In spring 2001, a serious mold problem was discovered at St. Charles East, the district's other high school, and was determined to be the source of some student illnesses. East students received an extra two weeks of spring break while school board officials decided on the best recourse. For the rest of the 2000–2001 school year, East and North students both used the North campus, on a split schedule, East students in the morning and North students in the afternoon. After repairs, which totaled nearly $30 million, classes resumed their normal locations and schedules the following school year.

==Academics==
In 2006, Saint Charles North had an average composite ACT score of 22.6 and graduated 100% of its senior class. Saint Charles North has made Adequate Yearly Progress on the Prairie State Achievement Examination, a state test which is mandatory under the No Child Left Behind Act.

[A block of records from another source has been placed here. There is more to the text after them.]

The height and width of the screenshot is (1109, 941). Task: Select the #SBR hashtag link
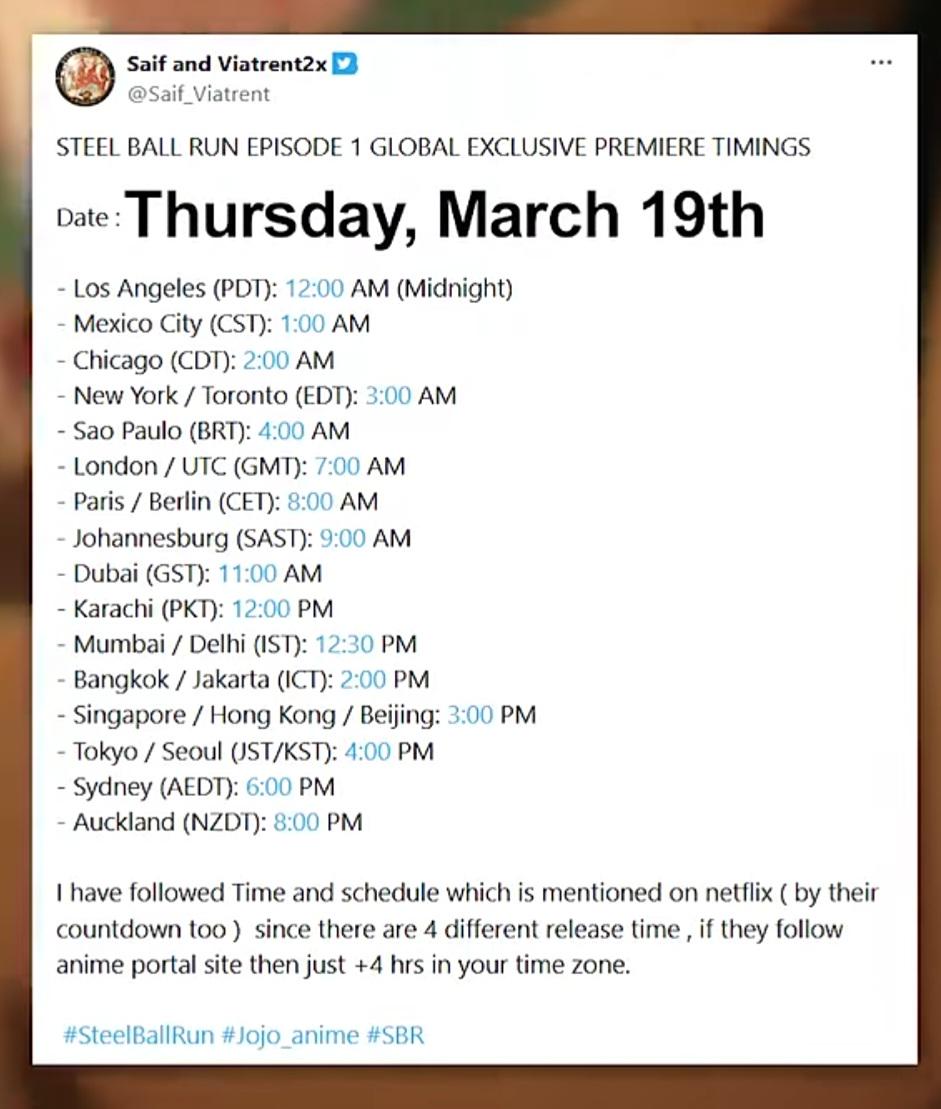pos(396,1034)
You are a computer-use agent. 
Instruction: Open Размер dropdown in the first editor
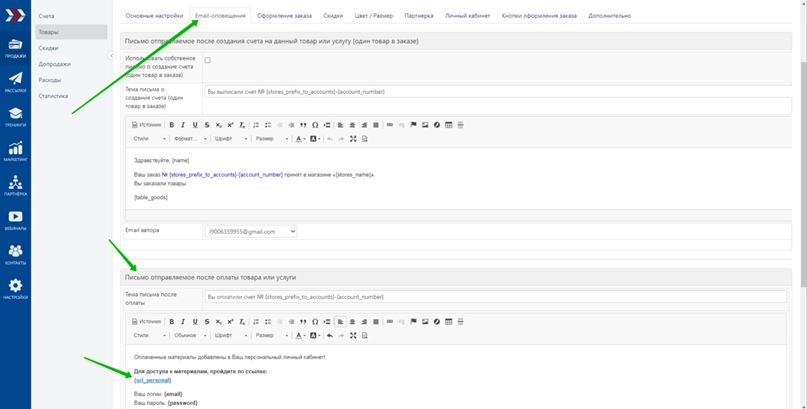click(272, 139)
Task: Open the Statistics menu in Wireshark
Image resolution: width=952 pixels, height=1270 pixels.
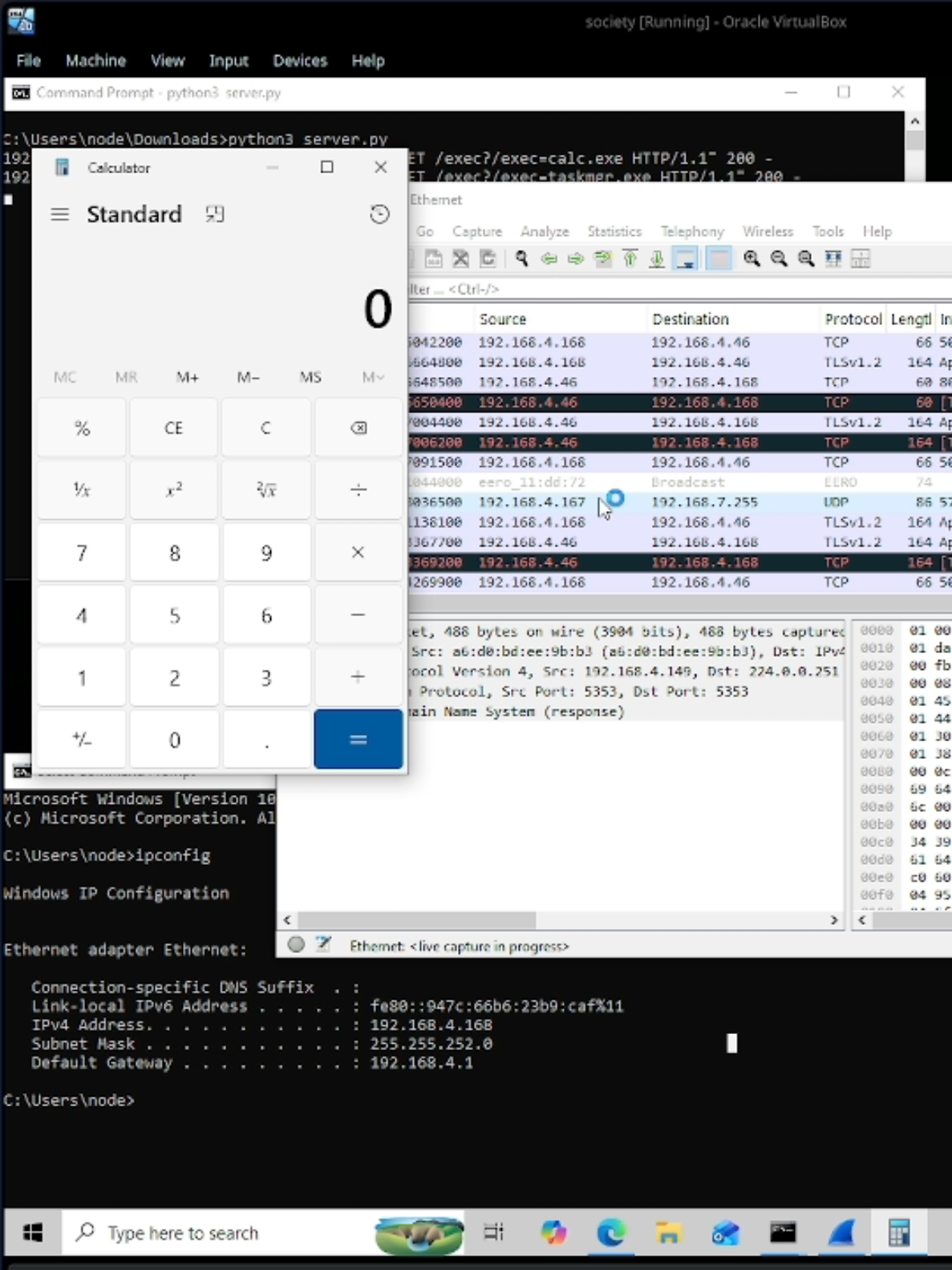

St. Charles North High School offers the following Advanced Placement Program courses:

- Biology
- Precalculus
- Calculus AB
- Calculus BC
- Chemistry
- Computer Science A
- English Language
- English Literature
- Environmental Science
- European History
- French Language
- German Language

- Latin
- Macroeconomics
- Music Theory
- Physics
- Psychology
- Spanish Language
- AP Seminar
- Spanish Literature
- Statistics
- Studio Art
- U.S. Government
- U.S. History

Currently, St. Charles North is undergoing curriculum renewal and redesign in partnership with the Illinois Math and Science Academy along with Brown University. The average class size is 22.8.

Fifty St. Charles North students were named AP Scholars for their exceptional performance on the AP tests administered in May 2006.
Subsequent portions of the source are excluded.